Diese Bilder lösten in mir vieles aus, Euphorie war nicht darunter. Die alttestamentarische Ausrichtung der Aktion, die mögliche Rehabilitierung des Narrativs vom gerechten Krieg, der alle Mitteln rechtfertige, die faktisch ohnehin abnehmende Bedeutung der Al-Kaida im Zuge der nordafrikanischen Revolutionen vermischten sich mit dem Erstaunen darüber, dass der Typ überhaupt noch am Leben war und der Erleichterung, dass die Welt ja tatsächlich einen großen Schurken losgeworden ist. Ob Angehörige von zu Tode Gekommenen und first responders tatsächlich Frieden finden, kann ich nicht beurteilen.

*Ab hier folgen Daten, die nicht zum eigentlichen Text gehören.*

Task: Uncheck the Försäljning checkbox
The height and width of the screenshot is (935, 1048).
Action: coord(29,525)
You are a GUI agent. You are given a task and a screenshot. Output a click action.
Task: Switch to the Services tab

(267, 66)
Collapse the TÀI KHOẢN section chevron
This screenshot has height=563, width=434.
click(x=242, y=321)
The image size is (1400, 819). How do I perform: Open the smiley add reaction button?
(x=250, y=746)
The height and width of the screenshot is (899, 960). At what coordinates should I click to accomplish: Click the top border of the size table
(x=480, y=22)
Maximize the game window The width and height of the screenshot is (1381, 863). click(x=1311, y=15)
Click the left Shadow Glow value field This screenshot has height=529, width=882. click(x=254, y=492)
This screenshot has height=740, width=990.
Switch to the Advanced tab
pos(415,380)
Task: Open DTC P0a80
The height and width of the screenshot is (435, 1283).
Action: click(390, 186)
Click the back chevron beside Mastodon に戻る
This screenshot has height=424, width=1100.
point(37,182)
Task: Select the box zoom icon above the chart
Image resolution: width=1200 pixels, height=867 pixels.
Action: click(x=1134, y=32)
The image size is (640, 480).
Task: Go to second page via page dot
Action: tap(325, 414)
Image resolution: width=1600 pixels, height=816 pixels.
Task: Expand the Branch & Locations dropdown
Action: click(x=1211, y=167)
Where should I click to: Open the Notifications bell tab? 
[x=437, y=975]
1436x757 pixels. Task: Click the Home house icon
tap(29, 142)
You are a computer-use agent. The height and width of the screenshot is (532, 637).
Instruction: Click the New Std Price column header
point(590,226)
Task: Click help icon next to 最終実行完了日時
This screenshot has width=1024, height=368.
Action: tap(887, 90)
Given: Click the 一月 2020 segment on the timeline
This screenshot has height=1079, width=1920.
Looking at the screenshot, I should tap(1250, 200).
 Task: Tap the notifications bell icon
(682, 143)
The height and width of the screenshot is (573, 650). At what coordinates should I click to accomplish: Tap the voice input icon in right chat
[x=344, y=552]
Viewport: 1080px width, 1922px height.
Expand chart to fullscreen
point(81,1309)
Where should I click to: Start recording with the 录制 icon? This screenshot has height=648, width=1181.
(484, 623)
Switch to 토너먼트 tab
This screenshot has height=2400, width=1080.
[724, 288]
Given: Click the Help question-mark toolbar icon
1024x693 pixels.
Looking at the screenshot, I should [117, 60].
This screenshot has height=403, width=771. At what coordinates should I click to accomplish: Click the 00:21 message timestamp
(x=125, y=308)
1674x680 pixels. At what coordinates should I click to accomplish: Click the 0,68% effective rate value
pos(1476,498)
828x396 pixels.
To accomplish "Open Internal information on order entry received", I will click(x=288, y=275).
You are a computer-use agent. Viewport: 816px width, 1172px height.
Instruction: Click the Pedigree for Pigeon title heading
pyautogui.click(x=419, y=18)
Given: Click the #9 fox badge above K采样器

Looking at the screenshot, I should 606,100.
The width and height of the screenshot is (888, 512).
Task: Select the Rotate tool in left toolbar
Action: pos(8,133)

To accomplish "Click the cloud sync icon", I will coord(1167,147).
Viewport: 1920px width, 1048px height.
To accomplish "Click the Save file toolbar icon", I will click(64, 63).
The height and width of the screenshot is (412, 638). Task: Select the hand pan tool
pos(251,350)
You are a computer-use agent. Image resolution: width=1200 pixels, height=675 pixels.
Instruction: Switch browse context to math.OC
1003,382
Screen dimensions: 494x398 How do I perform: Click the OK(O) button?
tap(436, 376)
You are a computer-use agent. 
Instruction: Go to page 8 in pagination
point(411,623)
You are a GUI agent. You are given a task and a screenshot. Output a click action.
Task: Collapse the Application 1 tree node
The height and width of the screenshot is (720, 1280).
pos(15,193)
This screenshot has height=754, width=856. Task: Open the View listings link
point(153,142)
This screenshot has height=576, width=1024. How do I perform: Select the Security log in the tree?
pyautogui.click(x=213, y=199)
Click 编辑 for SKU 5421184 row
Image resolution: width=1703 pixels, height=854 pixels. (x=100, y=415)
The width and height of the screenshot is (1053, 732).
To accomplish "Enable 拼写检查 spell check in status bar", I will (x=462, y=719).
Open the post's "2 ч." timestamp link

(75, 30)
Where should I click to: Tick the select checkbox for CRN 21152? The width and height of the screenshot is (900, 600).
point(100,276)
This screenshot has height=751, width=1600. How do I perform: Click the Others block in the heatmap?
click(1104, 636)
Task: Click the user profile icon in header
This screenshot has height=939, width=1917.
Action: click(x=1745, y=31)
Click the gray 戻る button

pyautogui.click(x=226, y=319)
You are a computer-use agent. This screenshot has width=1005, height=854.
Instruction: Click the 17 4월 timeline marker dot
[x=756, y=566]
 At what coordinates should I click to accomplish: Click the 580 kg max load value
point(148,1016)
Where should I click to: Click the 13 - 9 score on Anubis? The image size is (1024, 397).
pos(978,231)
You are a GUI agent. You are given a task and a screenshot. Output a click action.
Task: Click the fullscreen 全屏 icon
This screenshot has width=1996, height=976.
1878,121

Dass der Schattenmann zuletzt im Feriendomizil einer verbündeten Nation der USA residierte, sollte der allgmein attestierten Ausgelassenheit zumindest ein paar Fragezeichen in die Jubelstirn setzen.

Brooklyn, Fulton Street

Christian Lehner

New York, Montag Nachmittag

Dass ich mit meinen gemischten Gefühlen nicht allein war, zeigte sich am Montagnachmittag bei einer Meinungsumfrage, die ich für die Morning Show des Folgetages aufgenommen habe. Wieder war ich in Brooklyn unterwegs (das zu Erwartende am Ground Zero hat mich weniger interessiert). Dieses Mal erfolgreich. Und – Überraschung! - es gibt natürlich auch das „andere“ Amerika, das sich nicht von einer patriotischen Welle hinwegspülen lässt, sondern die Osama-Sache etwas differenzierter sieht, als der gesamt Nation derzeit angedichtet wird.

FM4-WEB Meinungsumfrage bin Laden - Brooklyn.MP3

Der Terror-Pate ist tot, das finden die meisten schon gut. Die wundersame kollketive Wundenheilung, die da angeblich innerhalb weniger Momente passiert sein soll, konnte ich allerdings nirgendwo feststellen. Eher Erleichterung, dass der Osama-Spuk endlich zu Ende ist und Skepsis darüber, was denn nun kommen möge. Und natürlich geht abseits davon das Leben seine gewohnten Bahnen. Der italoamerikanische Pizzabäcker auf der Fulton Street zuckt mit den Schultern, der ägyptischstämmige Deli-Besitzer auf der Green Avenue spendiert mir augenzwinkernd 50 Cent auf die Organic-Milk und das war’s dann auch schon wieder jenseits der direkten Meinungseinholung: another day in America.